BEGIN PASSAGE SHOWN

Prometheus histograms are cumulative. In Prometheus, our example above would have different buckets: <=10, <=100 and <=1000. Let’s see how this would look:

You can see that now, each bucket is bigger than the one before and contains a sum of all values up until the bucket’s threshold.

2. Prometheus histograms are time series’

Prometheus scrapes metrics from a process at intervals. Each time it scrapes a histogram metric, it will receive a histogram similar to the one above - a cumulative histogram with “less than or equal to” buckets.

What’s important to understand is that when you’re querying the histogram, you’re suddenly dealing with a time series of histograms. The histogram metric itself contains a range of values–one for each point in time that a scrape occurred–and each value represents a histogram like the one above.

Each histogram value–scraped at a scrape interval–summarises the distribution of values recorded by the process since the last scrape.

3. The time series itself is cumulative

Each time the histogram is scraped by Prometheus, the values are not reset. This means that the counts in each bucket are cumulative over the lifetime of the metric (at least in the memory of each process) and that it’s really the change in each bucket’s values the tells us the distribution of observations since the last scrape.

An example

Let’s put all of these ideas into practice. The examples below can all be found here along with a Docker Compose file for running a sample application and Prometheus.

Example application

Let’s start with an example application, written in Go. To begin with, let’s configure the application to listen for HTTP requests on port 8080 and handle Prometheus scrapes on the /metrics route:

package main

import (
    "log"
    "net/http"
    "github.com/prometheus/client_golang/prometheus/promhttp"
)

func main () {
    http.Handle("/metrics", promhttp.Handler())
    log.Fatal(http.ListenAndServe(":8080", nil))
}

Now, let’s create a histogram metric with some predefined buckets:

package main

import (
    "log"
    "net/http"
    "github.com/prometheus/client_golang/prometheus"
    "github.com/prometheus/client_golang/prometheus/promhttp"
    "github.com/prometheus/client_golang/prometheus/promauto"
)

func main () {
    histogram := promauto.NewHistogram(prometheus.HistogramOpts{
        Name:    "histogram_metric",
        Buckets: []float64{1.0, 2.0, 3.0, 4.0, 5.0},
    })
    http.Handle("/metrics", promhttp.Handler())
    log.Fatal(http.ListenAndServe(":8080", nil))
}

Finally, let’s run a function in the background to record values (or observations) in the histogram:

func main () {
    histogram := promauto.NewHistogram(prometheus.HistogramOpts{
        Name:    "histogram_metric",
        Buckets: []float64{1.0, 2.0, 3.0, 4.0, 5.0},
    })

END PASSAGE SHOWN
BEGIN INFORMATION SHOWN

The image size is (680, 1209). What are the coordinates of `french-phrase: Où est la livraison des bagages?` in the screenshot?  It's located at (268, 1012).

END INFORMATION SHOWN
BEGIN INFORMATION SHOWN

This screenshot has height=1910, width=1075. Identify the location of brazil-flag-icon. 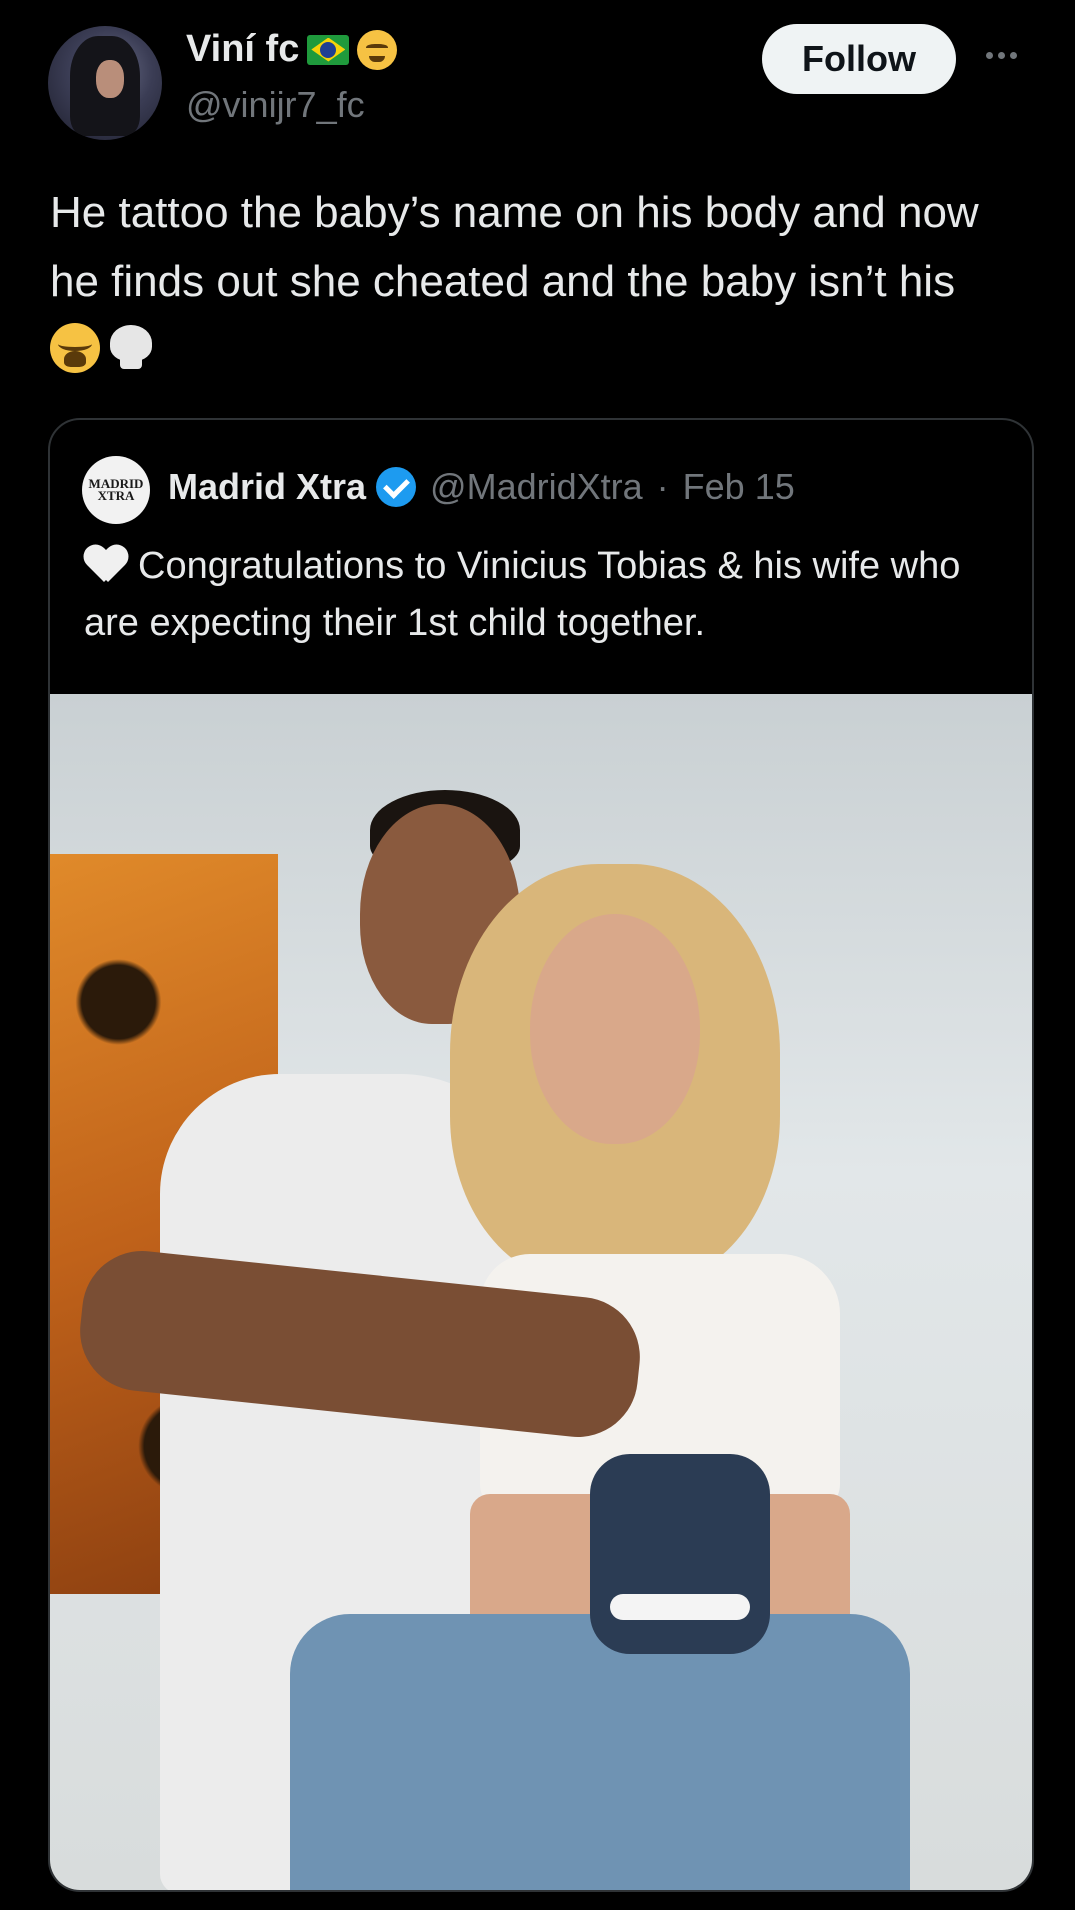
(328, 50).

END INFORMATION SHOWN

- **WHAT YOU WILL DO**:
a - Update the part of the Prometheus histograms text that opens with the words containing "You can see" and closes with "the one above.", putting "upper limit" in place of "threshold".
b - In the Prometheus histograms text, name every package imported in the second Go code listing.

- **RESULTS IN ORDER**:
a -
You can see that now, each bucket is bigger than the one before and contains a sum of all values up until the bucket’s upper limit.

2. Prometheus histograms are time series’

Prometheus scrapes metrics from a process at intervals. Each time it scrapes a histogram metric, it will receive a histogram similar to the one above - a cumulative histogram with “less than or equal to” buckets.

What’s important to understand is that when you’re querying the histogram, you’re suddenly dealing with a time series of histograms. The histogram metric itself contains a range of values–one for each point in time that a scrape occurred–and each value represents a histogram like the one above.

b -
- log
- net/http
- github.com/prometheus/client_golang/prometheus
- github.com/prometheus/client_golang/prometheus/promhttp
- github.com/prometheus/client_golang/prometheus/promauto